The second prong of the Hawkins test is that the failure to exercise care occurs under circumstances in which there is a great probability that harm will result. In its previous deci*215sions, this court has recognized that “almost every railroad grade crossing involves a substantial risk of danger to those using the highway over such crossing, * * * "Hood, supra, at page 534. Clearly, the dark train on a seldom used crossing at night creates a hazard and there is a great probability of collisions and injuries when no precautions are taken to warn of its presence.2
Although we recognize the needs of railroads to preempt crossings to carry on their business, the primary consideration should be the public’s safety, especially when the track is an infrequently used spur line. The cost is minimal, in terms of dollars and time, for a railroad to warn with flares, fusees, reflective tape and lanterns. In comparison, the probability of accidents occurring and the gravity of harm are both great. A railroad has a responsibility to exercise ordinary care to prevent accidents, a potential it creates when a train is in a crossing. A jury could have concluded, based on these circumstances, that a great probability of harm could result from the lack of care exercised. Therefore, the second prong of the Hawkins test for wanton misconduct is satisfied.
On these facts, it is possible to conclude that the circumstances made the crossing particularly hazardous and required extra-statutorial warnings. According to that rule, because Penn Central had a duty of ordinary care and failed to take any precautions its conduct could constitute wanton misconduct.

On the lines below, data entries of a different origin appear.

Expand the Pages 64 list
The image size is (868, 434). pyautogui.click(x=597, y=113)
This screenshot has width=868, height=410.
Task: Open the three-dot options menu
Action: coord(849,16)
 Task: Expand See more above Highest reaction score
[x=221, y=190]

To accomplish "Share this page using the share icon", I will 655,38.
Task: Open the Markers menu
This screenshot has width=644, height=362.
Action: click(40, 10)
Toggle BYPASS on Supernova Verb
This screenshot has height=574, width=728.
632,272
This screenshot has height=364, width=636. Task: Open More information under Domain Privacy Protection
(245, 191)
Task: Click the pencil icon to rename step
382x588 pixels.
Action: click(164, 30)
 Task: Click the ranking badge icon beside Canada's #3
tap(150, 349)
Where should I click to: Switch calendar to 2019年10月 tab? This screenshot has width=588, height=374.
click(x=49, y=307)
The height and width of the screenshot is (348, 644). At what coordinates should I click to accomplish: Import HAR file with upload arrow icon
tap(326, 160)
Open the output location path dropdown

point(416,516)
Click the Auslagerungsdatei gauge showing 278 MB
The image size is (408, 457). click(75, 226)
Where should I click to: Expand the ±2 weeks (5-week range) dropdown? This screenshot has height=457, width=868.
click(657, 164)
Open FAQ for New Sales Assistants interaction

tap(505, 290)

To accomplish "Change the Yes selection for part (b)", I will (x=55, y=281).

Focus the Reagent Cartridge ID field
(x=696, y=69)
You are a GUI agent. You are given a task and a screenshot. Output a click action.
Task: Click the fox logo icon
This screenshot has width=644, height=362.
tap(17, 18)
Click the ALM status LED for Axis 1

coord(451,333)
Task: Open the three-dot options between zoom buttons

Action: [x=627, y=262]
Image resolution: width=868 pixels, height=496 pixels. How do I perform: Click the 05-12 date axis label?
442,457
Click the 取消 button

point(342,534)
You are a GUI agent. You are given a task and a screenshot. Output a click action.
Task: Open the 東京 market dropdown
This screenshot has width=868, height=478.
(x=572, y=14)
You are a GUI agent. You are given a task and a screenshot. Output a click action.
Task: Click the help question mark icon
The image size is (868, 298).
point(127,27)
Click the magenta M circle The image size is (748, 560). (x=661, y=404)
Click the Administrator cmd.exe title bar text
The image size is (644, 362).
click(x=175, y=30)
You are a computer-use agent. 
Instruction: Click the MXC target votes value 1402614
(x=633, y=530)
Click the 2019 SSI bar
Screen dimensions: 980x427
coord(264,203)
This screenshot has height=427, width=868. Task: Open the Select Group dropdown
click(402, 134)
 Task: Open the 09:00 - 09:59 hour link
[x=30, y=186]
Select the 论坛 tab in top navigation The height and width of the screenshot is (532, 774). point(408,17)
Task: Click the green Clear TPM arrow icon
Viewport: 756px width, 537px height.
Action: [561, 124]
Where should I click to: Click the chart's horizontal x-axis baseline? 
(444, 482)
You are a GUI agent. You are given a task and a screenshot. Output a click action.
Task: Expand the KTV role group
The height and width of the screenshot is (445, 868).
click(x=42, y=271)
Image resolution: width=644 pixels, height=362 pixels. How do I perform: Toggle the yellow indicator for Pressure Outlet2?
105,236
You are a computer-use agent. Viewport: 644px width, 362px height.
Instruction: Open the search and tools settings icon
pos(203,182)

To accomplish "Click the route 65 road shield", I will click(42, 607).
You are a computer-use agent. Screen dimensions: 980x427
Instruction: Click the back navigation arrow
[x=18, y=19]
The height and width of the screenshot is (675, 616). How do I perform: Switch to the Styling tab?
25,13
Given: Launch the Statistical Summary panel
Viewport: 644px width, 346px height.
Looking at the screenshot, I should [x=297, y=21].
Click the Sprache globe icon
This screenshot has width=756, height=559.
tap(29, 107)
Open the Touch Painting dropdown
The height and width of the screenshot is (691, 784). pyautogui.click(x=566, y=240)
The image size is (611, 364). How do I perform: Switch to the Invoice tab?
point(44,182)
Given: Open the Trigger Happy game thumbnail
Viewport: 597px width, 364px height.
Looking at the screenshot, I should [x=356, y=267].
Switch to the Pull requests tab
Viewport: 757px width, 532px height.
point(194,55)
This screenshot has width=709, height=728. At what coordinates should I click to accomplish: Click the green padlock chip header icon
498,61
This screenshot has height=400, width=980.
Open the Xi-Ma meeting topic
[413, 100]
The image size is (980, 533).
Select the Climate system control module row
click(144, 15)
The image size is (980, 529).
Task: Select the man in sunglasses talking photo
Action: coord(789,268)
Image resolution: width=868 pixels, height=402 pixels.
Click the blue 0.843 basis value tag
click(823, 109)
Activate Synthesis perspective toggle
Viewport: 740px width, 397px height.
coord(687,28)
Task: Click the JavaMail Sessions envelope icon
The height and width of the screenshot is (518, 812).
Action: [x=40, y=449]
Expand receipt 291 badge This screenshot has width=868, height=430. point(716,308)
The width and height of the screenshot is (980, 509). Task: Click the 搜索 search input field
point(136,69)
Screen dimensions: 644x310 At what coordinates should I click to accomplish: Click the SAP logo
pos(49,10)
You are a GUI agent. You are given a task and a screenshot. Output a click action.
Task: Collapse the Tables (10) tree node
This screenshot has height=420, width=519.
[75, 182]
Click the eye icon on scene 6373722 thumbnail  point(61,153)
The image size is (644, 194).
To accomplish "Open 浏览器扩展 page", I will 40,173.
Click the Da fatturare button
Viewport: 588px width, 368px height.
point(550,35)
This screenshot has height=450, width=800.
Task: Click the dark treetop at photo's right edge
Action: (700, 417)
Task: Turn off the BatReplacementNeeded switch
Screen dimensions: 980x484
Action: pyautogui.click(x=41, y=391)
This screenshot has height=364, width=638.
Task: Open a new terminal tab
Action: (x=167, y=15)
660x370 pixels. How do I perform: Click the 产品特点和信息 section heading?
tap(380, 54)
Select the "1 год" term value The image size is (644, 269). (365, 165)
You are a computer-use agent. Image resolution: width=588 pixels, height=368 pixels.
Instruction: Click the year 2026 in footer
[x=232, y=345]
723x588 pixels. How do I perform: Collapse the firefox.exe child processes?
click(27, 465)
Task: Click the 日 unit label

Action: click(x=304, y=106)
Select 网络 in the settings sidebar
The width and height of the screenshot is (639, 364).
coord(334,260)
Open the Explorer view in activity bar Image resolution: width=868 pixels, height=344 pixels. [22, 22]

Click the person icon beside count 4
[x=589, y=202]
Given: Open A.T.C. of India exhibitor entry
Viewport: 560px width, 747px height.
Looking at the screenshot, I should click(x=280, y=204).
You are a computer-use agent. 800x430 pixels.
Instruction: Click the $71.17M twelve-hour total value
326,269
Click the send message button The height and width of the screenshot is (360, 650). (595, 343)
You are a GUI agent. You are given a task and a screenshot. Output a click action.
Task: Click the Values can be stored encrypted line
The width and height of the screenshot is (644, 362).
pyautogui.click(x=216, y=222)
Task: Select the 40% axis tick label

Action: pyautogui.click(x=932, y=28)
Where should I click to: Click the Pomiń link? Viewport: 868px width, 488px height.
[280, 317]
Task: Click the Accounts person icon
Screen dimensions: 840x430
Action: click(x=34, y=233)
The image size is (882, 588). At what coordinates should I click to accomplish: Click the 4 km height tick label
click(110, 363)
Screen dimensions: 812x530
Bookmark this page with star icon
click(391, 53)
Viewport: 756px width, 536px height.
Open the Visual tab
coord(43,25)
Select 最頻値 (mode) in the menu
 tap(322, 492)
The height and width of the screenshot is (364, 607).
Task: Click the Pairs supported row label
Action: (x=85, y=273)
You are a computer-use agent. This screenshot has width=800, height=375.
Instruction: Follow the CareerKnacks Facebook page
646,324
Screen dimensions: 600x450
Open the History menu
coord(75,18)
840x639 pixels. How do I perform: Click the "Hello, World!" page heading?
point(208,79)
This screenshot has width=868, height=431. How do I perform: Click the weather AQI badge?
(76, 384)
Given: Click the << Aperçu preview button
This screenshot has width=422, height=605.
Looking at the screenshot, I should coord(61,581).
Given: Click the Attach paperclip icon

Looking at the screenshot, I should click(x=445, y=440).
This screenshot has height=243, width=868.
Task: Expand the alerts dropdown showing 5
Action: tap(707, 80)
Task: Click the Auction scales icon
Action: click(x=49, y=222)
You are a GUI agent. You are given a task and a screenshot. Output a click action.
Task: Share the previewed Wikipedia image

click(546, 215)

However, a general rule of ordinary care in which all circumstances can be considered when determining the standard of care is more appropriate. Therefore, we hold that a railroad has a duty of ordinary care to protect the safety of motorists. This conclusion modifies prior case law which required extra-statutory warnings only when a crossing was particularly hazardous.3 Under the circumstances in this case, Penn Central had a duty to take affirmative precautions to warn motorists; more than the mere presence of the train in the crossing is required. Because of the serious nature of the hazard created, the jury could have reasonably found the lack of precautions of *216any kind constituted wanton misconduct as defined in Hawkins, supra.
The Court of Appeals is reversed and the jury verdict reinstated as to Penn Central.
II.
Our next consideration is whether Jennings’ conduct meets the requirements in Hawkins for wanton misconduct.
Under the first prong of this test, we must determine the duty Jennings owed appellant and the extent of care exercised by Jennings. Secondly, Hawkins requires that there is great probability of harm resulting from the failure to exercise due care.
The Court of Appeals concluded that Jennings was not actively engaged in directing the train across the road. Nor was Jennings responsible for the manner in which the railroad warned motorists of the presence of the train in the crossing. Even if it was determined that Jennings should have had outside lights on its building and failed to do so, that omission did not constitute wanton misconduct. Thus, the train in the crossing created the hazard and whatever duty Jennings had and its conduct are not a basis upon which to predicate wanton misconduct to appellant. Therefore, we find that the conduct of Jennings does not constitute wanton misconduct under the Hawkins test. We affirm the Court of Appeals and conclude that the jury’s finding of wanton misconduct was against the weight of the evidence and that the trial court erred by failing to sustain the motion notwithstanding the verdict in favor of Jennings.
Accordingly, the judgment of the Court of Appeals is reversed as to Penn Central and affirmed as to Jennings.
Judgment affirmed in part and reversed in part.
Sweeney, Locher and C. Brown, JJ., concur.
Holmes and Krupansky, JJ., concur in part and dissent in part.
W. Brown, J., concurs in paragraph one of the syllabus.